Barely a month to the end of the FY 2017/18, Parliament reports have named the best, worst performing ministries in terms of funds absorption of their budgetary allocations.
Various reports for different parliamentary committees on ministerial policy statements for FY 2018/19, several sectors and Votes failed to absorb 50% of the approved budget for the FY 2017/18.
According to a report from the committee of Public Service and Local Government, the ministry of Local Government has been named as the worst ministry in terms of funds absorption, having spent only 6.3% of its 2017/18 FY budget allocation as of December 2017.
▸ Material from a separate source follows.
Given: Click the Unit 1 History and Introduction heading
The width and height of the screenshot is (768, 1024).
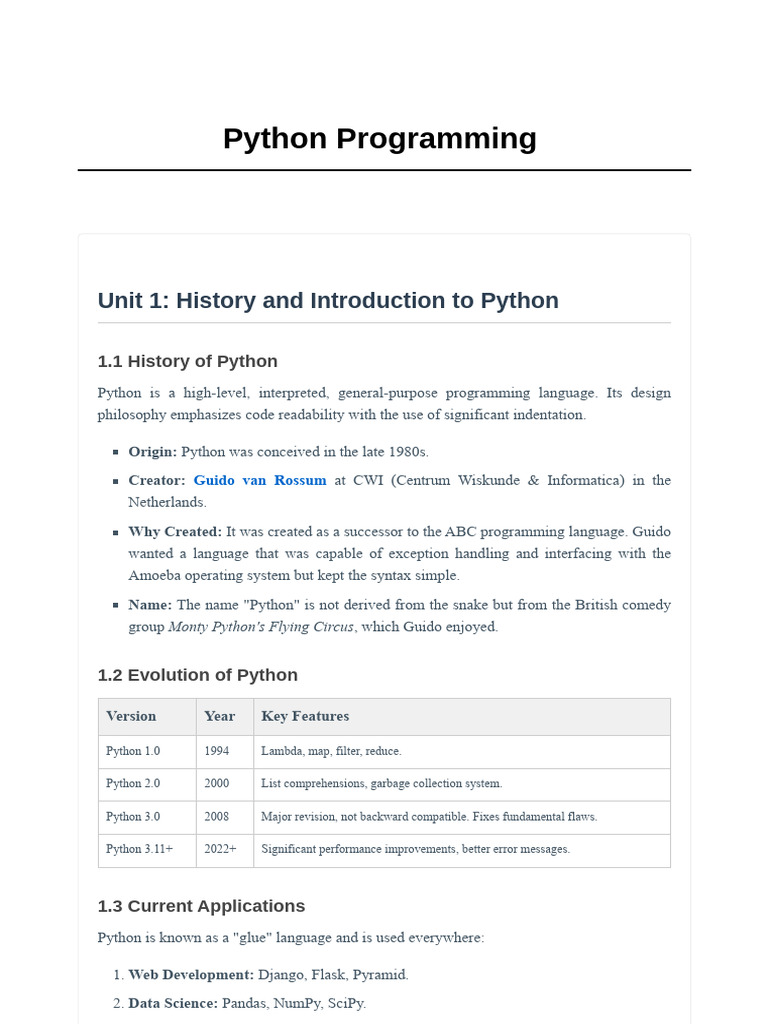Looking at the screenshot, I should click(328, 300).
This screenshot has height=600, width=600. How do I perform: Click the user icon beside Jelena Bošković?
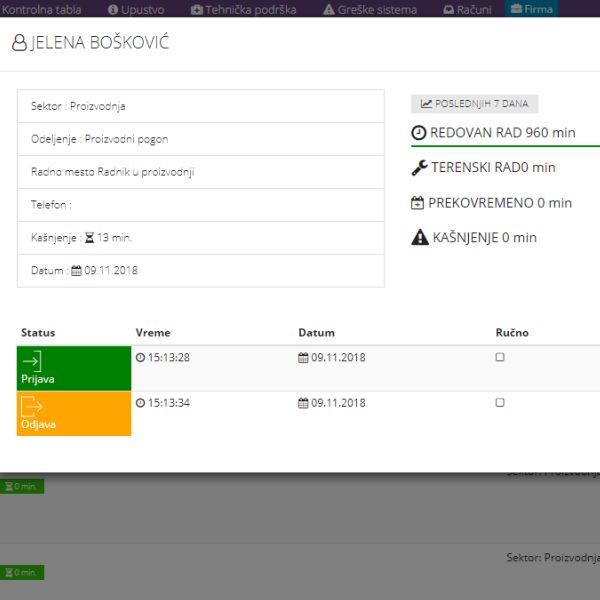tap(20, 44)
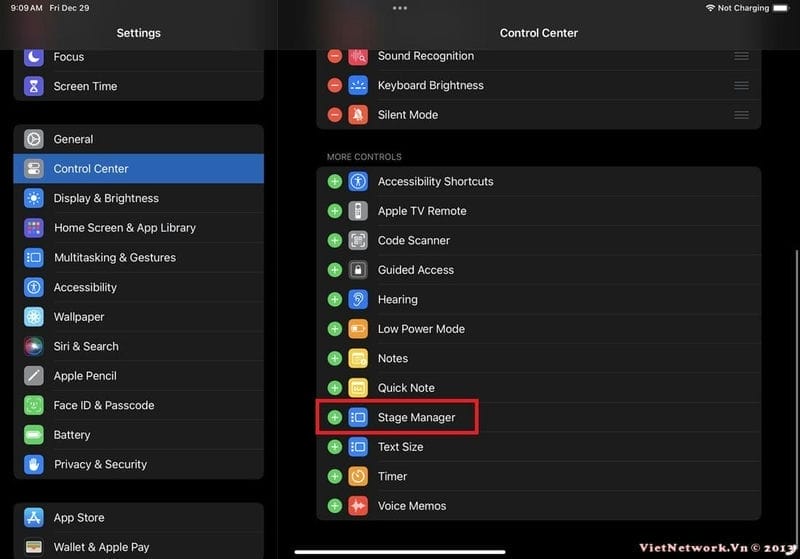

“This gross underperformance was mainly attributed to the external donor financing where Shs235.974 billion was approved but only Shs1.614billion had been spent by the end of December 20l7. This was as a result of delays in signing of contracts but this had been solved,” the committee noted.
Under section 95-99 of local governments’ act, the Ministry of Local Government’s key function is to guide, coordinate and support local governments to efficiently and sustainably deliver decentralized services to the people.
The same committee also noted that among other votes in the sector that had a poor funds absorption include; Ministry of Public Service, Public Service Commission and Local Government Finance Commission. Public Service spent 30% of its budget, while Public Service Commission spent 45% and Local Government Finance Commission spent 44%.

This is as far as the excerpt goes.